An individual or individuals with the authority to deal with a person’s affairs after their death are called personal representatives and are charged with administering the estate. There are two types: executors (someone specifically named in the will) and administrators (when there is no will or no valid appointment of an executor has been made).

Acting as a personal representative is a serious responsibility. It is their job to ensure that the affairs of the deceased are correctly administered. At a time when they are possibly still feeling the loss of someone close to them, it’s easy to feel lost and confused by what needs to be done.

Obtaining the Grant of Representation

The Grant of Representation is the formal appointment of the personal representatives and allows them to sell and collect in assets in the estate.

Once the personal representative has identified all of the assets and liabilities in the estate, reported the value to HMRC (if required) and settled any Inheritance Tax (IHT) liability, they can apply for either the Grant of Probate if there was a valid will or Grant of Letters of Administration if there was not.

This will involve submitting the will (if any), application form, IHT paperwork and the appropriate fee to the Probate Registry. It is possible to apply for a Grant without the involvement of a solicitor, but this is the most common aspect of the administration of an estate where personal representatives seek legal advice.

We recommend four or five sealed copies of the Grant should be obtained because institutions are rarely prepared to accept certified copies. Currently the Probate Registry takes in the region of six to eight weeks from the submission of the completed application to issue the Grant.

Assets passing by survivorship

A number of the deceased’s assets can be administered without having to wait for the Grant. The process of survivorship allows for bank accounts and property that are held in joint names to automatically pass to the survivor. Financial institutions will do this automatically upon notification of death, but in cases of property the Land Registry will require an application to change the register.

In the case of jointly-held property, just because a property is held between two people does not mean that it will pass by survivorship. There are two types of ownership: Joint Tenancy where the property passes automatically to the surviving owner regardless of the terms of the will; and Tenancy in Common where the property passes in accordance with the will.

If the type of ownership is not known, this is another area where we recommend seeking legal advice.

How long until distribution?

The timescale for administering an estate and getting to the point of distributing to beneficiaries can vary significantly. If there is any possibility of an estate being disputed you should wait at least six months from the date of the Grant for any potential claim to be raised. Where IHT is payable you should wait for clearance from HMRC before making final distributions.

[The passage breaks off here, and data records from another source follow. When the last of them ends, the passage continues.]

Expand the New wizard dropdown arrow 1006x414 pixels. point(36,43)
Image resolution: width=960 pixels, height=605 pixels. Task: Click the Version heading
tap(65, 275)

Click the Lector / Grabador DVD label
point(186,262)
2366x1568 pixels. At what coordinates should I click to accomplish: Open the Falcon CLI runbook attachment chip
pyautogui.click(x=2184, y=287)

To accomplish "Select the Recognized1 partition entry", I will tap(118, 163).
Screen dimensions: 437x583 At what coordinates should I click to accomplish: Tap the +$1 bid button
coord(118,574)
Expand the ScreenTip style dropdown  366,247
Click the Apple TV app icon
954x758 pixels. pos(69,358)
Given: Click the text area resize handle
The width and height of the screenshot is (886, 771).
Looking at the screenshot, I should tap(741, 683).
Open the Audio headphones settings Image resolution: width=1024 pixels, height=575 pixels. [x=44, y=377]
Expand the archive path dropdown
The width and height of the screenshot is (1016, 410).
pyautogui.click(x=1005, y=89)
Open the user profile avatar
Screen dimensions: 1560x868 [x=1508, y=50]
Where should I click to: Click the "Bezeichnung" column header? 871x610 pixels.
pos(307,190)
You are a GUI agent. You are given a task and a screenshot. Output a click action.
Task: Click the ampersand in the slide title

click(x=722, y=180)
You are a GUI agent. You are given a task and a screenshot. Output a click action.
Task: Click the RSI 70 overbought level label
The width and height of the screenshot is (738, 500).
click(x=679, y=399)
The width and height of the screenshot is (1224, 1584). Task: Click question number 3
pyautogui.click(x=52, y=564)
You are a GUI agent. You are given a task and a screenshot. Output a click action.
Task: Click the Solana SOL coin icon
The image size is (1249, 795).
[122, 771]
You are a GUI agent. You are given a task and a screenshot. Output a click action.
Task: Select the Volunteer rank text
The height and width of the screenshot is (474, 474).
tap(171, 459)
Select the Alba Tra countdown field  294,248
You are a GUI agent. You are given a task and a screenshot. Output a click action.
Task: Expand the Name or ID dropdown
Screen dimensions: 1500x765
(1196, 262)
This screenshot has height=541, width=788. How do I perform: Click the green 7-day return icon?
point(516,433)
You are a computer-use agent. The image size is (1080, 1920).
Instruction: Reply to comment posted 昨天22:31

Straightforward estates can be wound up in three to six months where matters are simple, but estates can frequently take six to 12 months or longer. Personal representatives always have the option of making interim distributions to the beneficiaries where they are in a position to make some payment but not yet able to finalise the estate completely.

Has probate been affected by COVID-19?

It usually takes about three to four months to obtain probate. However, solicitors are warning that even simple estates are taking months longer than normal to sort out.

At the height of lockdown some solicitors were unable to access their offices to get physical wills, while obtaining details of bank accounts and investments has been fraught with delays.